なお、今年の冬告げの舞踏会のお土産は、エナメルのような素材の艶々とした絵付けが美しい、リースの形をした繊細なオーナメントであった。


中央に飾り木のモチーフがあり、愛しい子供達へと書かれたリボンが何とも優しい気持ちにさせてくれる。

帰りは会場で用意して貰った馬車に乗る事になったのだが、待ちきれずにお土産を開けてしまったネアに、ウィリアムが、クロムフェルツからの贈り物だなと苦笑していた。

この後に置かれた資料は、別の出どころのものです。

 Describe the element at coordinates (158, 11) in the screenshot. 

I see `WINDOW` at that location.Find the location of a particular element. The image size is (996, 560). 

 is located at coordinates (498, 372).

「ウィリアムさん、今年も冬告げの舞踏会に連れてきてくれて、有難うございました。……………ですがその、椅子になっているのはなぜなのです?」

「アルテアが一緒に乗ってきたせいで、狭いだろう?それに、この方がネアから離れずに済んで安心だからな」

「清々しいまでに、取り分を控えようともしないな……………」

「あなたも、今日はパートナーではない筈なのに、二曲も踊りませんでしたか?」



からからと車輪の音を立てて馬車が走るのは、雪深い飾り木の森だ。


またしてもわいわいし始めた魔物達は放っておき、美しい舞踏会帰りのほくほくとした心のまま窓の外を見ていたネアは、ひと際大きな飾り木の下で微笑んでいるクロムフェルツを見たような気がして窓にへばりついたが、もしかすると見間違えだったのかもしれない。



だが、あの優しい目をしたひとが微笑んでくれたのだから、きっと今年も、素晴らしいイブメリアになるだろう。